Few large, prospective clinical trials have compared outcomes. The largest, reported in the New England Journal of Medicine in 1999 and conducted on 838 critically ill patients, found a slightly lower mortality rate in those given blood when hemoglobin levels dipped to 7 grams compared with those transfused at 10 grams or above.
"When hemoglobin was allowed to go down, it made no difference and there was a suggestion that there was some harm done when you gave more blood," said the lead investigator, Dr. Paul Hebert, a critical-care physician and epidemiologist at the Ottawa Hospital in Ontario, Canada.
Witnesses have many examples of medical personnel warning that they will die without blood - only to be proven wrong. Avila's committee fields about 200 such calls a year.

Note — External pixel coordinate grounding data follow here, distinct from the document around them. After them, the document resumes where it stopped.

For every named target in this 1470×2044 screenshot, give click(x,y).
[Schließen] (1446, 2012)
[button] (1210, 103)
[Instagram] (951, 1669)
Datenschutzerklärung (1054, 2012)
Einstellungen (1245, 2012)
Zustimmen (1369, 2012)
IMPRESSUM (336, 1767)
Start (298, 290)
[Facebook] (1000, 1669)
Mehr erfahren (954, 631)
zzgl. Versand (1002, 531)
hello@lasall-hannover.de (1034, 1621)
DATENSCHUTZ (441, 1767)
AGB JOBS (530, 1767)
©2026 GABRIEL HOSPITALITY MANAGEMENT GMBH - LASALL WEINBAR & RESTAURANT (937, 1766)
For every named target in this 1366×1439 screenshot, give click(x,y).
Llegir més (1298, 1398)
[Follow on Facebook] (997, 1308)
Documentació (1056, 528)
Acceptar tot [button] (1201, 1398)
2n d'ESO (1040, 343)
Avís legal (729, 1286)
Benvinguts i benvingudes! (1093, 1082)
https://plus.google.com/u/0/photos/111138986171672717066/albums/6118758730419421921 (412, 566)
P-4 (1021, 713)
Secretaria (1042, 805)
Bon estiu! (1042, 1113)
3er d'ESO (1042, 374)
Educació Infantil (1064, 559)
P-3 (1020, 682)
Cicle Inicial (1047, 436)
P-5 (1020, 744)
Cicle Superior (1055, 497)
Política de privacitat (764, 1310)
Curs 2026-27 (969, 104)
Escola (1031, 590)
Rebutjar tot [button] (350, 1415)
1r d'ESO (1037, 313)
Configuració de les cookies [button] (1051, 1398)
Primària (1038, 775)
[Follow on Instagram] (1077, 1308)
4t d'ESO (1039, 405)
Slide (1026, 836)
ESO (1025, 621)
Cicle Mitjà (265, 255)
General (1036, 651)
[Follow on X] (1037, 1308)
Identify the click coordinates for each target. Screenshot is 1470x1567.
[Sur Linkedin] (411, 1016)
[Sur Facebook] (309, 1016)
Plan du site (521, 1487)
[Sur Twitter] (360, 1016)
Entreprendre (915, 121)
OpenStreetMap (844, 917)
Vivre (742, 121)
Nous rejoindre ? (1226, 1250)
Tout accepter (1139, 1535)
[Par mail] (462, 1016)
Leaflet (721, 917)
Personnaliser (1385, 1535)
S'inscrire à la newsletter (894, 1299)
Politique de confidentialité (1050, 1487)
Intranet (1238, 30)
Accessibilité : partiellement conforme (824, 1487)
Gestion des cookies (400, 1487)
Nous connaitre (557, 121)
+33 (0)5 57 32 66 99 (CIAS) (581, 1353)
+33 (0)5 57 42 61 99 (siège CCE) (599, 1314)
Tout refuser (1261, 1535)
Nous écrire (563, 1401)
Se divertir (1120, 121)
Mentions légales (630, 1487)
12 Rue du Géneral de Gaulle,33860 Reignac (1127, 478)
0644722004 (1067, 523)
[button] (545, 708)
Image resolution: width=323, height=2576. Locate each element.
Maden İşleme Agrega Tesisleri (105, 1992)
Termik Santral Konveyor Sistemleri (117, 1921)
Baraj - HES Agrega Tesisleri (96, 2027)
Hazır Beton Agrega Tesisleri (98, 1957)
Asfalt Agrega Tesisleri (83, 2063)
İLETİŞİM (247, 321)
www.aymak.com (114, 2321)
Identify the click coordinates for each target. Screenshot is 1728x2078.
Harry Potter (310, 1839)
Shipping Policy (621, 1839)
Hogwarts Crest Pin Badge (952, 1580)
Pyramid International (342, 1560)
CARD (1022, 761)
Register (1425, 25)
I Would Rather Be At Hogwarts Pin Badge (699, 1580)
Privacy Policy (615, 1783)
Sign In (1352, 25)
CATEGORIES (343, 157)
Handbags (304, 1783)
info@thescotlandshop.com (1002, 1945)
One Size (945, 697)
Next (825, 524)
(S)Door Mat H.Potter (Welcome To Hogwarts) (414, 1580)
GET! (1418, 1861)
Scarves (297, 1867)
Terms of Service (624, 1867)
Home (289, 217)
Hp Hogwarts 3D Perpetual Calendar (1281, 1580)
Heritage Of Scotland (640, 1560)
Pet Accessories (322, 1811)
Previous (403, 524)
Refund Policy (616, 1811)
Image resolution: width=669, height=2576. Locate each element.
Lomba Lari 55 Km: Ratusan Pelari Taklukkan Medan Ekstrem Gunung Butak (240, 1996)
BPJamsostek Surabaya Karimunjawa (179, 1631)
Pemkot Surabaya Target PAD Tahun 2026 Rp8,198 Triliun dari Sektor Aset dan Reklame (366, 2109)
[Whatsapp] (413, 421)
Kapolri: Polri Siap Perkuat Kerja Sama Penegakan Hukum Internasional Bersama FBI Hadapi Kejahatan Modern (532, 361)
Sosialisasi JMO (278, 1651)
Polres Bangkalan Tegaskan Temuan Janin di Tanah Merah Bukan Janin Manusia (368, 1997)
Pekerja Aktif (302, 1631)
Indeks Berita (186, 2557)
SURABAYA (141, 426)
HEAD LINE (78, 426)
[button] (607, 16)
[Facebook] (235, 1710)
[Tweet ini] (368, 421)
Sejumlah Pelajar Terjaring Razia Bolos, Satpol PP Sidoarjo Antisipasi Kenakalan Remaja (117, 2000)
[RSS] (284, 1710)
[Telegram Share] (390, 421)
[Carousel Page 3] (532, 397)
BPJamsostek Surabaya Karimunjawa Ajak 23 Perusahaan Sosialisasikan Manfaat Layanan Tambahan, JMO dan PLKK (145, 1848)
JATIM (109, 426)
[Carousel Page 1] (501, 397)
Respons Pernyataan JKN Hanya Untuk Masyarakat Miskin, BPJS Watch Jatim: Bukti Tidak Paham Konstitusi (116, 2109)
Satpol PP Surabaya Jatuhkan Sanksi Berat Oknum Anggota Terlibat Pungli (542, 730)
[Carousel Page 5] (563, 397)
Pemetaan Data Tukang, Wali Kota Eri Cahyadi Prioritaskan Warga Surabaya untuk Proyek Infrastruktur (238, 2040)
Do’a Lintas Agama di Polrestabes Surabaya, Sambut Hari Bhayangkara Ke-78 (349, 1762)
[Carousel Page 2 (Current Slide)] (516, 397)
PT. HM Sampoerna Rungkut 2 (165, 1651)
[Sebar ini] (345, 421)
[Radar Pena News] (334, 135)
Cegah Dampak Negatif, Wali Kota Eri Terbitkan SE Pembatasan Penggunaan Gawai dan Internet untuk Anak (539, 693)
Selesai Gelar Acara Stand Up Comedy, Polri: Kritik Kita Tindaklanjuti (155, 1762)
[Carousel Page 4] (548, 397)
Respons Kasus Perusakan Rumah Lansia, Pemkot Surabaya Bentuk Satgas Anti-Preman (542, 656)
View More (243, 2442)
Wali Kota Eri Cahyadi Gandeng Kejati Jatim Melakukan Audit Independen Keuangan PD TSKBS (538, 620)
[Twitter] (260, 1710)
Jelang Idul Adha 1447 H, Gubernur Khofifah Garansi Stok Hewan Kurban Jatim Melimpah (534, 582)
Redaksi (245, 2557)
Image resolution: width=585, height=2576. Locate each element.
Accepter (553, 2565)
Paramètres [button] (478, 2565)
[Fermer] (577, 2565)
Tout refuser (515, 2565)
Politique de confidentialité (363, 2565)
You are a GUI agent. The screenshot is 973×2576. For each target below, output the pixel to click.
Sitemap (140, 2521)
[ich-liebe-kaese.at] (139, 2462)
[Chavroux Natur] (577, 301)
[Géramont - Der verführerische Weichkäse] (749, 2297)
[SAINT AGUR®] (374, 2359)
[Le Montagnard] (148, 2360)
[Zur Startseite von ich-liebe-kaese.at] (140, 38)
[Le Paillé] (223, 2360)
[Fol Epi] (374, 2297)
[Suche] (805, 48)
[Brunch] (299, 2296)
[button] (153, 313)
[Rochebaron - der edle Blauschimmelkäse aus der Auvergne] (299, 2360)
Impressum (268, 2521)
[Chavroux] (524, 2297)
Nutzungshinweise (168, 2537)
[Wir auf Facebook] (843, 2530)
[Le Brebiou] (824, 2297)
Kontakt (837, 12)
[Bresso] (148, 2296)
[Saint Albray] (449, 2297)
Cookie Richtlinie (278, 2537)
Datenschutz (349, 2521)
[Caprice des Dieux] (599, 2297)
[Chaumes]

Pregnant with twins, Cristina Cortez went to a large Los Angeles hospital with premature contractions and a hemoglobin level of 7.8. Without blood, the doctors said, she and the babies would die. They put her on iron supplements, which barely raised her hemoglobin in a week. The medical staff tried to talk her out of transferring to another hospital, warning that her treatment would be no different. But she went to Fountain Valley, where Dr. Vinod Malhotra, the director of the hospital's bloodless program, put her on intravenous iron, Epogen and prenatal vitamins, aware that the babies were absorbing the iron first. She delivered two healthy baby girls - one vaginally, the other by Caesarean (the cord was wrapped around her neck) - without any transfusions. At delivery Cortez's hemoglobin level went as low as 6, but doctors maintained the iron supplementation, and she left the hospital in four days.
Staffers at Fountain Valley Regional Hospital jokingly refer to suit-clad members of the liaison and patient-visitation committees as the "Witness Protection" program. They roam the halls, meet with doctors and sometimes observe surgeries. Although few have formal medical training, they are well-informed on medical issues, some doctors say. "They know every argument we're going to make and always have an alternative," said Dr. Andy Plisko, an anesthesiologist.